4. Meet Again

32.1K 2.2K 165
                                    

Jangan berani menyatakan jika belum siap menghalalkan.

🍃🍃🍃

Aku pernah membaca sebuah quotes. Kurang lebih seperti ini;

Kalau ditanya, lebih pilih mana;

Cowok yang puitis, romantis dan sweet abis,

Oppa-oppa korea yang manis, kayak kue brownis, atau

Pemuda beriman yang sering ke Masjid dengan jenggot-jenggot tipis.

Pasti aku dengan semangat akan menjawab; aku lebih pilih pemuda beriman yang sering ke Masjid dengan jenggot-jenggot tipis.

Percuma romantis dan manis tapi jarang ke Masjid.
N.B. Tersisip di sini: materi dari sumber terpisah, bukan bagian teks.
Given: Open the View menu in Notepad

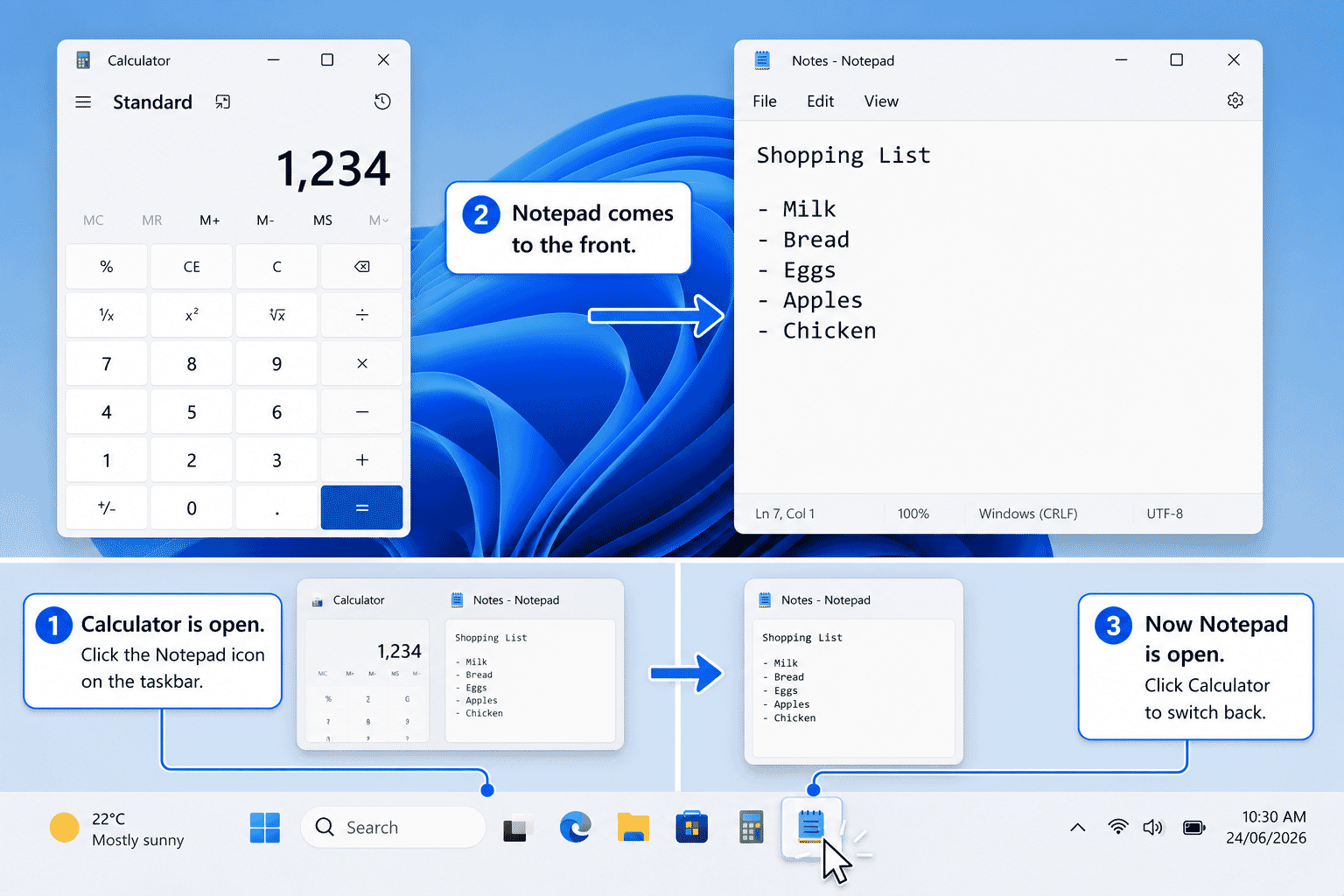Looking at the screenshot, I should [881, 102].
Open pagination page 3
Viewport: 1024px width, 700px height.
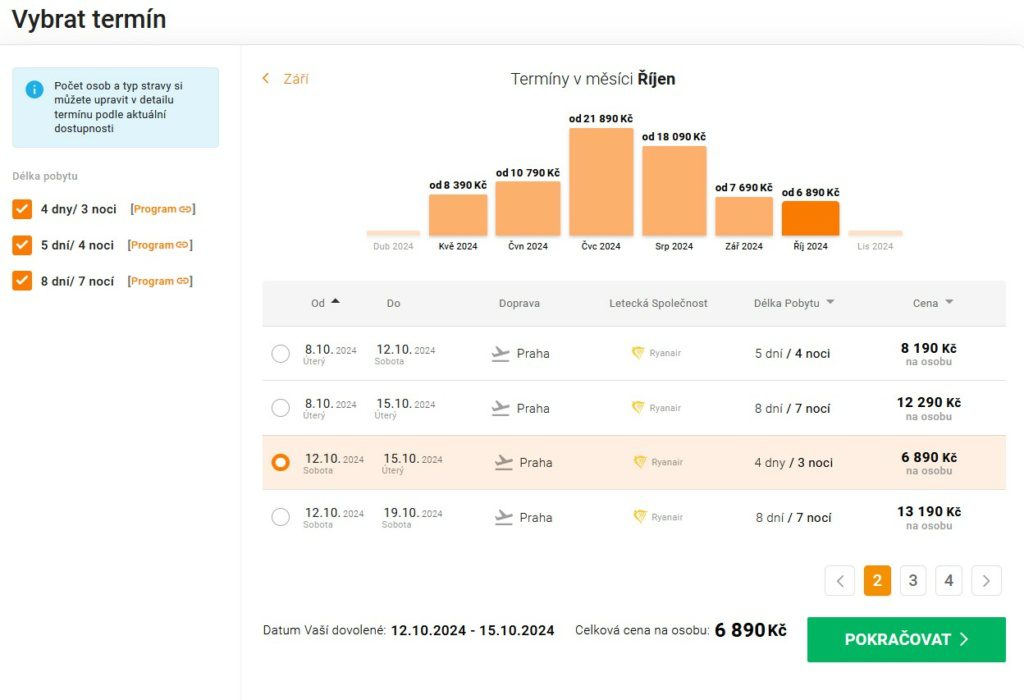(x=913, y=581)
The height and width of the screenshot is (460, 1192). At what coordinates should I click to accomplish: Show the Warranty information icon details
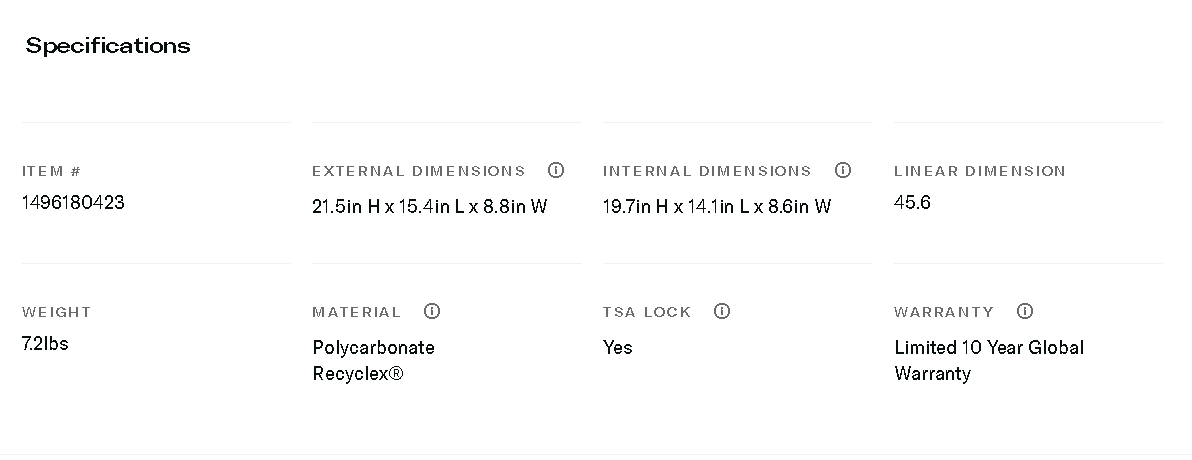tap(1025, 311)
Bukan suami idaman banget. Dan aku berharap, suatu saat Allah akan mengirimkan pria yang selalu shalat berjamaahnya di Masjid. Shalat aja dijaga, apalagi kita nantinya.

Kalau kata ustadz Evie Effendi; gak ke Masjid mah, jangan dipilih jadi suami kita tuh. Berarti dia cowok PHP. Allah aja ditinggalin, apalagi kita.

"Serius amat." Aku tersentak kaget saat Mbak Mona datang ke mejaku dengan membawa dua taro milk tea. Disimpannya satu minuman itu di hadapanku. Refleks aku menutup buku kecil harianku.

"Buat kamu," kata Mbak Mona.

Sekarang aku sedang berada di Kafe Mawar. Sepulang sekolah aku langsung mampir ke sini tanpa ditemani Widi. Katanya, dia ada kepentingan mendadak. Sok sibuk banget dia.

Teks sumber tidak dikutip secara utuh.